Fig. 6. Cdkn1a/p21 expression and cell growth inhibition in WT, LS8^Sirt1/Over and LS8^Sirt1/KO

(a) WT, LS8^Sirt1/Over, LS8^Sirt1/KO, LACZ control LS8^LacZ/Over and LS8^LacZ/KO cells were treated with 5 mM fluoride for 18 h. Cdkn1a/p21 expression was quantified by qPCR. Fluoride significantly increased Cdkn1a/p21 expression in LS8^Sirt1/KO, but not in WT, LS8^Sirt1/Over and LacZ control cells. Geometric means of B2m and Gapdh were used for normalization. (b) Net ΔΔCt increase was calculated [(ΔΔCt fluoride treated) minus (ΔΔCt non-fluoride treated)]. Cdkn1a/p21 expression was significantly elevated in LS8^Sirt1/KO cells compared to WT or control cells, but there was no significant difference among WT, LS8^Sirt1/Over and control cells. Data were presented as the mean ± SD. Multiple group comparison was performed by one-way ANOVA with Bonferroni/Dunn post-hoc test. *P < 0.05. NS = Not significant. (c) WT (□) vs LS8^Sirt1/KO (■) cells and (d) and WT (□) vs LS8^Sirt1/over (■) cells were seeded into 96-well plates and treated with NaF at the indicated concentrations for 24 h. Cell proliferation percentage was measured by MTT assays. Fluoride-induced cell growth inhibition was enhanced in LS8^Sirt1/KO cells, but was mitigated in LS8^Sirt1/over cells. Four wells were assayed for each experimental treatment and six separate experiments were performed. Data are expressed as mean ± SE. Differences between WT vs LS8^Sirt1/KO, or WT vs LS8^Sirt1/over were analyzed by Student’s t-test.*P < 0.05, **P < 0.01.

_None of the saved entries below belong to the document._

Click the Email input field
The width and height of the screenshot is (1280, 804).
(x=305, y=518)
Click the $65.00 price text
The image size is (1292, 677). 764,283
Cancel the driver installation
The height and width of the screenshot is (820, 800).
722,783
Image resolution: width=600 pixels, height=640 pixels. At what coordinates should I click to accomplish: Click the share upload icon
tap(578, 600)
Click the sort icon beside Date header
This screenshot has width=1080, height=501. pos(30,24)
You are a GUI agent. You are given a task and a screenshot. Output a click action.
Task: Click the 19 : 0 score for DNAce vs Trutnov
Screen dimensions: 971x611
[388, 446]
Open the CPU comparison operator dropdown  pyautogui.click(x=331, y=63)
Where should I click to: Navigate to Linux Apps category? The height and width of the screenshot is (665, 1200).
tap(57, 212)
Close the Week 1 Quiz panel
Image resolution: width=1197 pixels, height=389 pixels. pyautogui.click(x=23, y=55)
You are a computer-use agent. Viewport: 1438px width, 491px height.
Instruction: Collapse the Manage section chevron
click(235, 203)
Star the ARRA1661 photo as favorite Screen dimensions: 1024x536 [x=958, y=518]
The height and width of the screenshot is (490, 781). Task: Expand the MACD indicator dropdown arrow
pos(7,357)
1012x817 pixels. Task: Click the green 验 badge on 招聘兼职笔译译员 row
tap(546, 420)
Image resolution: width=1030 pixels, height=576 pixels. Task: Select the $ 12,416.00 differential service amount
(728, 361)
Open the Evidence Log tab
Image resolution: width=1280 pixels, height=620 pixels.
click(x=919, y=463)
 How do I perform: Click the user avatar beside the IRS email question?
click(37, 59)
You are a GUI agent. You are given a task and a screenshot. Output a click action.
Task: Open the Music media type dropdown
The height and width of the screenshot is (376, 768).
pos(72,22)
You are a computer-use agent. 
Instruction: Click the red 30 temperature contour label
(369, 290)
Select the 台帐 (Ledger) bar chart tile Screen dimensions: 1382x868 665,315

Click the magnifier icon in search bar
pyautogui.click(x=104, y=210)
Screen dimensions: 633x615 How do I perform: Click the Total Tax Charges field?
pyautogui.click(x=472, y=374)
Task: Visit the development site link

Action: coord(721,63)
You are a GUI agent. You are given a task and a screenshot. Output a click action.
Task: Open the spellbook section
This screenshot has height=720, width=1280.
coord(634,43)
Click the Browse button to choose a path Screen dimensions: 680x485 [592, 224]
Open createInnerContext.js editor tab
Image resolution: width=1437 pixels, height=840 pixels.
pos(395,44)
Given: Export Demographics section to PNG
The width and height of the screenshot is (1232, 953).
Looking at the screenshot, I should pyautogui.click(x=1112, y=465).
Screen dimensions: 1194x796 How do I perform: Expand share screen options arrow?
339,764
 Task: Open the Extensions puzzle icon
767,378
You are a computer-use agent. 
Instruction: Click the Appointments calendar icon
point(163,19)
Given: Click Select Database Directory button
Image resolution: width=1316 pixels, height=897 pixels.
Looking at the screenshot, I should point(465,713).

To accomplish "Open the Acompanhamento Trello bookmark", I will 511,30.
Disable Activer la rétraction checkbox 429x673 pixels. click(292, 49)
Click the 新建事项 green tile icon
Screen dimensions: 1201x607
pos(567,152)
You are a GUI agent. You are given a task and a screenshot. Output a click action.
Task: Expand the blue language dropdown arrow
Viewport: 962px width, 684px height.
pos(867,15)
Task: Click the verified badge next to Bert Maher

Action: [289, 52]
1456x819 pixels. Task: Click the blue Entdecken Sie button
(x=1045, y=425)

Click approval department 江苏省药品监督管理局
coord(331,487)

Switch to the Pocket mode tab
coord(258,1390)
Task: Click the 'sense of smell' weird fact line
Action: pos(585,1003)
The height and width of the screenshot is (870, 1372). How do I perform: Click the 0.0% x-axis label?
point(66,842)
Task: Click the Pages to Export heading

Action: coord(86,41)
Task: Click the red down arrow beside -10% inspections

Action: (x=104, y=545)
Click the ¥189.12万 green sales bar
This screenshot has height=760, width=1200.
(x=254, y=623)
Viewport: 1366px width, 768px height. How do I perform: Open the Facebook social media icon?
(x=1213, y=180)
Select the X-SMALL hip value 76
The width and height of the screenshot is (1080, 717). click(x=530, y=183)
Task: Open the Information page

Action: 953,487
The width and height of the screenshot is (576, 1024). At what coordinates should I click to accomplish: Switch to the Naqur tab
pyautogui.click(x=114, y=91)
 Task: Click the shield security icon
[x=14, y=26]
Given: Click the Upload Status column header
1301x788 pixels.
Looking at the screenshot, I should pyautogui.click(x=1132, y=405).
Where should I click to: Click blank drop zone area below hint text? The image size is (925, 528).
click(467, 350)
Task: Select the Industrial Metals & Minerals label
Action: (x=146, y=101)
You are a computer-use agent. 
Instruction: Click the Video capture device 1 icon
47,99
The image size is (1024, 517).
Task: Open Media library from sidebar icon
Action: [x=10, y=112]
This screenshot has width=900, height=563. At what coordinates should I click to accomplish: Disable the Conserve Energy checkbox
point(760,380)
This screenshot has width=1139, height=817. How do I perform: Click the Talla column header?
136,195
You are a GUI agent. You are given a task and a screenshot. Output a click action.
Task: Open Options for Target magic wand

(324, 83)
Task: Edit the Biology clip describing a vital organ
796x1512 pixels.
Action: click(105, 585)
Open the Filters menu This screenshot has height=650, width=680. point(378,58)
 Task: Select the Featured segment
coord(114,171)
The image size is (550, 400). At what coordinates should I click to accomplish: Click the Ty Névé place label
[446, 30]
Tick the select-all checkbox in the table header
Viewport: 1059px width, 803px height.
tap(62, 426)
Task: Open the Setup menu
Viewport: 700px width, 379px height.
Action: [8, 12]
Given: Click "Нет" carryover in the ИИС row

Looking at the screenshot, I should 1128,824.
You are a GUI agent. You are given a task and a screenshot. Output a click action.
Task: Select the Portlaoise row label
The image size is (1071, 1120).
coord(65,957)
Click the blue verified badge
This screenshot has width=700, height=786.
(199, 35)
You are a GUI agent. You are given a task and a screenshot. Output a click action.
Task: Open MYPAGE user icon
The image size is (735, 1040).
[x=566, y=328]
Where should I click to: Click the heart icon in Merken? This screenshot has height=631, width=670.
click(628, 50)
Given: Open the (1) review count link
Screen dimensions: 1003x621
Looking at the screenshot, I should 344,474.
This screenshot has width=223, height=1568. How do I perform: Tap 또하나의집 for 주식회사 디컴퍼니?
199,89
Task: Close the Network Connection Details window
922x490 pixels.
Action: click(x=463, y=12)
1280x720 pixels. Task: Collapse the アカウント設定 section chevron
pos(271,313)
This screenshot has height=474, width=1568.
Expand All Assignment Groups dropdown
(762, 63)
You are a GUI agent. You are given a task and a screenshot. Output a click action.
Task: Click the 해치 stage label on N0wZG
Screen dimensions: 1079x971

Fig.7. Fluoride-induced mitochondrial damage, apoptosis and DNA damage were ameliorated in LS8^Sirt1/over cells

WT, LS8^Sirt1/over, LS8^Sirt1/KO or control LacZ cells were treated with NaF (0 or 5 mM) for 18 h. Whole cell lysates were subjected to Western blot analysis. (a) Cytochrome-c (Cyto-c, 12 kDa) from the cytosol fraction or from the mitochondrial fraction were detected by Western blots. Fluoride-induced Cyto-c release to cytosol was suppressed in LS8^Sirt1/over cells. β-actin (44 kDa) was the cytosol loading control and VDAC/porin (31 kDa) was the mitochondrial loading control protein. The numbers show the Cyto-c/loading control ratio.(b) Cleaved caspase-3 (19kDa) was assessed. Fluoride-induced caspase-3 (Casp3) cleavage was suppressed in LS8^Sirt1/over cells compared to WT and LacZ control cells. The numbers show the cleaved Casp3/α-tubulin loading control ratio. (c) DNA double strand break marker γH2AX (17 kDa) was assessed. Fluoride significantly elevated γH2AX formation in WT, but γH2AX induction was attenuated in LS8^Sirt1/over cells and was substantially augmented in LS8^Sirt1/KO cells. α-tubulin (52 kDa) was the loading control. The numbers show the γH2AX/α-tubulin loading control ratio.